═════ Materials provided ═════

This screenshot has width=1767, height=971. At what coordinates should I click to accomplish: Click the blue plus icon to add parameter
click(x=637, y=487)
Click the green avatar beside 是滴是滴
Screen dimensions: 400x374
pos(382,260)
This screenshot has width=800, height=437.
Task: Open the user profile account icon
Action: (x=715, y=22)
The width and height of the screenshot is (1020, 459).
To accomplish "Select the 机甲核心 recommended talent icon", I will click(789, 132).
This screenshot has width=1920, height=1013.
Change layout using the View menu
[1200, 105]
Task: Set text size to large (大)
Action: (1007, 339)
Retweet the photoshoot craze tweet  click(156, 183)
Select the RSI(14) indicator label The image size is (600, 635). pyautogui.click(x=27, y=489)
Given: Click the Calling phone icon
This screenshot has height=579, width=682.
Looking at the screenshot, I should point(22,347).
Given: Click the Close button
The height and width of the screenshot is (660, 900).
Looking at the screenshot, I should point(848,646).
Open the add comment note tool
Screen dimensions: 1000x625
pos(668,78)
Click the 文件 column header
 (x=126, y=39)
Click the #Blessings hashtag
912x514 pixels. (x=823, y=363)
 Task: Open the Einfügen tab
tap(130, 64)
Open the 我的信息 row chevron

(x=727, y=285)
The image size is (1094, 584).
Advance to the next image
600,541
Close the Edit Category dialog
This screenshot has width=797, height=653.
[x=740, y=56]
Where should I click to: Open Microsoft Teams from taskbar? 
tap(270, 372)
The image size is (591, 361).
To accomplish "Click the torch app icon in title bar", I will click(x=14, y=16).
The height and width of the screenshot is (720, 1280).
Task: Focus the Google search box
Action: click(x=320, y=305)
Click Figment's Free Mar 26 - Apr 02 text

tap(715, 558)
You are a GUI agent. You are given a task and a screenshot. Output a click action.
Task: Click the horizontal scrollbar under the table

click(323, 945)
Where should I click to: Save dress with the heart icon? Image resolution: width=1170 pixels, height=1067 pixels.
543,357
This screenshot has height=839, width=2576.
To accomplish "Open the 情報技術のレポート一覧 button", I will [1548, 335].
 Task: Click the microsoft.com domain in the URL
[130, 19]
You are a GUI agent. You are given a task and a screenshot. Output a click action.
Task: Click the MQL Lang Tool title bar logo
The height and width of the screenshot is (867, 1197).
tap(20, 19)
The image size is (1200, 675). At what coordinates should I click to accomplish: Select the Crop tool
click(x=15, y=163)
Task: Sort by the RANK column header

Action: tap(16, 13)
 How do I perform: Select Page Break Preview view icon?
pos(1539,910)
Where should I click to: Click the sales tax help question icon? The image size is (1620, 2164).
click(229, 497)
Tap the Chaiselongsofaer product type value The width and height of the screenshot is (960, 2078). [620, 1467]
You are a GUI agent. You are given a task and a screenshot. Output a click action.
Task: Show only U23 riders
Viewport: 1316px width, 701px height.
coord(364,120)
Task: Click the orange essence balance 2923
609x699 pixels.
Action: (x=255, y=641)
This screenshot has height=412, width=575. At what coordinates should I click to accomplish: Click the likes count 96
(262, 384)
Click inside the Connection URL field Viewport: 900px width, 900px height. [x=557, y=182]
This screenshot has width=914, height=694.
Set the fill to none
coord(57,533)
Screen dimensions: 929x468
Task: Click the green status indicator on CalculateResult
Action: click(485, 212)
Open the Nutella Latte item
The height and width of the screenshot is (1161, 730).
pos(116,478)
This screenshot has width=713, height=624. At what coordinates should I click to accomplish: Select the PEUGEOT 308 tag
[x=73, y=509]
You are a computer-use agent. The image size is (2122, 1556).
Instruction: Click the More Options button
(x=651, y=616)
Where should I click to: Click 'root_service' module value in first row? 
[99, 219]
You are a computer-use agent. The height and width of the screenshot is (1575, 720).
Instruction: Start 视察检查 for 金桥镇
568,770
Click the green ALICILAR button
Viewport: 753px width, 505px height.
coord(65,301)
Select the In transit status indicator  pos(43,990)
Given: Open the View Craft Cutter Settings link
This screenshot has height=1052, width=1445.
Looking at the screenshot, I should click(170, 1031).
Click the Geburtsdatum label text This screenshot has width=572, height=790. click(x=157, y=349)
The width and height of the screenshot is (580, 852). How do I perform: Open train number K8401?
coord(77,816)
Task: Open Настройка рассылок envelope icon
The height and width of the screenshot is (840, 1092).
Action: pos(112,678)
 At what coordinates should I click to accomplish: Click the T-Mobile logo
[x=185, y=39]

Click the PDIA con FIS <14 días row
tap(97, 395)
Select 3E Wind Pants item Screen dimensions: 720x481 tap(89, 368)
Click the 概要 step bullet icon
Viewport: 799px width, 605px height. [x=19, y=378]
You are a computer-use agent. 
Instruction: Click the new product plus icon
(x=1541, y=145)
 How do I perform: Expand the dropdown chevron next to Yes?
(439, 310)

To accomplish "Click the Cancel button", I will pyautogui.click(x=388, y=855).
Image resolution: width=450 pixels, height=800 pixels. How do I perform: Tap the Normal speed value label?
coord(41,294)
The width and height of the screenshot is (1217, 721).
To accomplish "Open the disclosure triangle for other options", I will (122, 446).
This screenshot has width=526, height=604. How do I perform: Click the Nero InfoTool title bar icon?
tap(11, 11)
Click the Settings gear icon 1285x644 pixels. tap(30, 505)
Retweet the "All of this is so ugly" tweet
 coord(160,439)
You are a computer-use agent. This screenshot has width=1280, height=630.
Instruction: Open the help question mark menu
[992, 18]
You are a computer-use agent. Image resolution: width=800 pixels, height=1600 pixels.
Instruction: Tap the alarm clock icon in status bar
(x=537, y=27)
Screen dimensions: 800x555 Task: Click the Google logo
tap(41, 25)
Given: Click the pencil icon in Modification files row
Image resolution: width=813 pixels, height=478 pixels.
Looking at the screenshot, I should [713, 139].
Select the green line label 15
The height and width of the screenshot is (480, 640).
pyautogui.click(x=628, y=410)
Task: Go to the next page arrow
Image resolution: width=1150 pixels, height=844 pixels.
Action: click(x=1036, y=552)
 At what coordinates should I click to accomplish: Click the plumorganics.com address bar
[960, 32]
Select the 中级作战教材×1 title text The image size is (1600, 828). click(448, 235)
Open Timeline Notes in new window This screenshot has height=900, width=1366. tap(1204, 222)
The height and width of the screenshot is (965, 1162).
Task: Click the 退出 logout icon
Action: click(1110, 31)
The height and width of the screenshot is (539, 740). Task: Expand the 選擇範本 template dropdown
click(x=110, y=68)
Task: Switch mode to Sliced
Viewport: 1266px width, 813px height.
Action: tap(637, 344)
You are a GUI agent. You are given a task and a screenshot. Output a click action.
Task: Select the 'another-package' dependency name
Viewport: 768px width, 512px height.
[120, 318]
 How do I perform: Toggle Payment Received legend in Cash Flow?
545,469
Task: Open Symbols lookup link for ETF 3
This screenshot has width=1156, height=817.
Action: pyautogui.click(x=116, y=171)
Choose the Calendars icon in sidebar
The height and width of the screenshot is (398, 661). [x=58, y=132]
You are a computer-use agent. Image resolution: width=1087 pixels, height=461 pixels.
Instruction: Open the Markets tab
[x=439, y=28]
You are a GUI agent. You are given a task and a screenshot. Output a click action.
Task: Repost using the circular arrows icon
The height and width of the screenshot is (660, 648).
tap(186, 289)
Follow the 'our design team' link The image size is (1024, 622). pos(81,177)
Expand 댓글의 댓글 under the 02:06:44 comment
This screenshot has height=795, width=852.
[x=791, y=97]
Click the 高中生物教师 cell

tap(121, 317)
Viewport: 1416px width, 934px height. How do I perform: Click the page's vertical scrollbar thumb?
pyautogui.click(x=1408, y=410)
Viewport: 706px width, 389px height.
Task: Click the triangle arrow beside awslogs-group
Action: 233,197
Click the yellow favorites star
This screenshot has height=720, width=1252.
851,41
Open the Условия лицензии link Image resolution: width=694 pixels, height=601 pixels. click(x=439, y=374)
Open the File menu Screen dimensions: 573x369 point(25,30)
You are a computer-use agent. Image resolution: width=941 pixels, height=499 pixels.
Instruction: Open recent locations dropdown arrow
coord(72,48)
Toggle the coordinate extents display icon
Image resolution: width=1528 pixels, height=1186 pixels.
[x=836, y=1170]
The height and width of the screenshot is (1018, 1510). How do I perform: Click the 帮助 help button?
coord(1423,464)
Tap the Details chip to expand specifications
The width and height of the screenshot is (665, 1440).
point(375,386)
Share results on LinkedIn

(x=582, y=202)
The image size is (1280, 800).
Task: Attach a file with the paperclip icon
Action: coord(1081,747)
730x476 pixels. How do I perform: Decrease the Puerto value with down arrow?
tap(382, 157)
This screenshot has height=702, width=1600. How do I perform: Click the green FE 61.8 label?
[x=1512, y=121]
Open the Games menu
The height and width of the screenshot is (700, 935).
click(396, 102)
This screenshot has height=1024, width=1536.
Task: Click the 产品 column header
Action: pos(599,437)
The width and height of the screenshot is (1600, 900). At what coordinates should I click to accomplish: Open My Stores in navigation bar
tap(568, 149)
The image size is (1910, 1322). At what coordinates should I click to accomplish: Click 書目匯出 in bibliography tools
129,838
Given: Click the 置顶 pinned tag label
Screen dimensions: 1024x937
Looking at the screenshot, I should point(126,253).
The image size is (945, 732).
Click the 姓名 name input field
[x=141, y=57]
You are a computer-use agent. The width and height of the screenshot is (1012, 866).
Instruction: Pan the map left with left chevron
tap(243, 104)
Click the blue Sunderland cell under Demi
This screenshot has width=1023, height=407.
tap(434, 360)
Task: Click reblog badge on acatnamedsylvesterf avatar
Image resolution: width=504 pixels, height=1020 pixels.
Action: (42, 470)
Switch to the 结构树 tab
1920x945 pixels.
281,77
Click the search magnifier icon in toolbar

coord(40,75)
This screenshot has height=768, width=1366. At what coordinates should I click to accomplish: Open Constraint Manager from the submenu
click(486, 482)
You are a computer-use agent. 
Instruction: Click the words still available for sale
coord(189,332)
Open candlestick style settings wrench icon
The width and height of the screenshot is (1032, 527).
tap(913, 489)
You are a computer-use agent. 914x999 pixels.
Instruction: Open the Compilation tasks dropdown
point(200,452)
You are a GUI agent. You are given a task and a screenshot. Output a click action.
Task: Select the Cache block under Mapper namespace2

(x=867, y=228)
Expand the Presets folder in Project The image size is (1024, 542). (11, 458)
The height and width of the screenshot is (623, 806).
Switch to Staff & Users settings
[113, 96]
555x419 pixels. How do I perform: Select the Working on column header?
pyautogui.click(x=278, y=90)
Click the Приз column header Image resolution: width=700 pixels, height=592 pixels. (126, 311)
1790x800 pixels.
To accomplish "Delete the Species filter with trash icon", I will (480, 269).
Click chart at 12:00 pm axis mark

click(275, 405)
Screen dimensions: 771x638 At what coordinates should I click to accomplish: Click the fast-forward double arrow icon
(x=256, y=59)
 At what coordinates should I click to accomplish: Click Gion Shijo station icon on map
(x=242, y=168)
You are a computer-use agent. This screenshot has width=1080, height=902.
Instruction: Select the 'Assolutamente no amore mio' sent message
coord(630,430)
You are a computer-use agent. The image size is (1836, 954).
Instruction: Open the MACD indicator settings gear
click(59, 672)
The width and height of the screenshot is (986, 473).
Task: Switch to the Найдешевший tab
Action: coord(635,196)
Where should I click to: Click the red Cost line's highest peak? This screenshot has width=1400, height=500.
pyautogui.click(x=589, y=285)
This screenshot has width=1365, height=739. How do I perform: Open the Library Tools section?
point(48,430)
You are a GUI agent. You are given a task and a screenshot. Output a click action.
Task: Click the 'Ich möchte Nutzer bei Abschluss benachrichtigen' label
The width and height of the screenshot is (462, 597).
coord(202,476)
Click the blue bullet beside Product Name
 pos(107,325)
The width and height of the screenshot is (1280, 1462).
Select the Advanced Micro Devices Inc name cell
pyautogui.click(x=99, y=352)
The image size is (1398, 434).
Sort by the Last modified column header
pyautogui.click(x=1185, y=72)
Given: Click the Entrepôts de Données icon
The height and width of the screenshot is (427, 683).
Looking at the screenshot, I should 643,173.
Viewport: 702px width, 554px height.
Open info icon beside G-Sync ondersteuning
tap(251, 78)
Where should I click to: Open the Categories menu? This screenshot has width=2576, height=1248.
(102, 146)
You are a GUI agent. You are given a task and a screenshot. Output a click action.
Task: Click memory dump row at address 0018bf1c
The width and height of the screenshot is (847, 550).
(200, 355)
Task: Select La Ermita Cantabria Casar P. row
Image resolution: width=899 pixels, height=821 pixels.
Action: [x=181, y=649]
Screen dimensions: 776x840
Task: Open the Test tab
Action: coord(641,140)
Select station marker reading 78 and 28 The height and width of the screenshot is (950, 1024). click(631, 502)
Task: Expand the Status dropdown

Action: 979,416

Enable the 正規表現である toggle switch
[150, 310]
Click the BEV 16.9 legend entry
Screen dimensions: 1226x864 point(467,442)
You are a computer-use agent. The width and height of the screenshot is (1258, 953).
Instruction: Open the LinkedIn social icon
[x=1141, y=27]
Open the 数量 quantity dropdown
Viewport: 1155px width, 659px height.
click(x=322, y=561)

═════

== Problem statement ==
Could you copy exactly the lines from the first line of the records above through the line containing "Retweet the photoshoot", both included, and nothing else?

== Response ==
This screenshot has width=1767, height=971. At what coordinates should I click to accomplish: Click the blue plus icon to add parameter
click(x=637, y=487)
Click the green avatar beside 是滴是滴
Screen dimensions: 400x374
pos(382,260)
This screenshot has width=800, height=437.
Task: Open the user profile account icon
Action: (x=715, y=22)
The width and height of the screenshot is (1020, 459).
To accomplish "Select the 机甲核心 recommended talent icon", I will click(789, 132).
This screenshot has width=1920, height=1013.
Change layout using the View menu
[1200, 105]
Task: Set text size to large (大)
Action: (1007, 339)
Retweet the photoshoot craze tweet  click(156, 183)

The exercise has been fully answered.